> [WHAT IS REQUIRED]
Every line from the one with "FAQ (343, 2476)" to the one with "Pétitions (183, 109)", including those two, is to be copied exactly; all other lines of the entries below are left out.

[Items from a data source]

+++++

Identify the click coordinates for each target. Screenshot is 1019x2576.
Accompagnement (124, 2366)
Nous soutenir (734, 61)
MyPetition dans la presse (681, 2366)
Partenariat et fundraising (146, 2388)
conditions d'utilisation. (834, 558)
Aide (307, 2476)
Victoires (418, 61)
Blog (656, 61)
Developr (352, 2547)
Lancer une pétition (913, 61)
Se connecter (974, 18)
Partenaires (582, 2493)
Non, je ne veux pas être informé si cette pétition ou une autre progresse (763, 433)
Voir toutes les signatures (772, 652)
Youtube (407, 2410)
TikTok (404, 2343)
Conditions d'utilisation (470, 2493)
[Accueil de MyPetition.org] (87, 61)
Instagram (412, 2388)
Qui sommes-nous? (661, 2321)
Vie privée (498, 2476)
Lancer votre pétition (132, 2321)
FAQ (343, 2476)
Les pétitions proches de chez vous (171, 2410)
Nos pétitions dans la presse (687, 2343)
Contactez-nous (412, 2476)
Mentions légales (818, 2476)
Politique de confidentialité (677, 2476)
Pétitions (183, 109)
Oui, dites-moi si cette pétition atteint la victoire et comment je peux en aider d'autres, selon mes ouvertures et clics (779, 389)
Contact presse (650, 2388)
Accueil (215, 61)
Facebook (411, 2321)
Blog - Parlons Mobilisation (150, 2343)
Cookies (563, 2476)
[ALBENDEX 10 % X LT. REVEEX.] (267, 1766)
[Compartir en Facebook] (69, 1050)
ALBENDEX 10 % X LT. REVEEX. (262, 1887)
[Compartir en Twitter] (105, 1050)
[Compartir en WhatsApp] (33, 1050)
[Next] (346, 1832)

+++++

> [TASK RESPONSE]
FAQ (343, 2476)
Les pétitions proches de chez vous (171, 2410)
Nos pétitions dans la presse (687, 2343)
Contactez-nous (412, 2476)
Mentions légales (818, 2476)
Politique de confidentialité (677, 2476)
Pétitions (183, 109)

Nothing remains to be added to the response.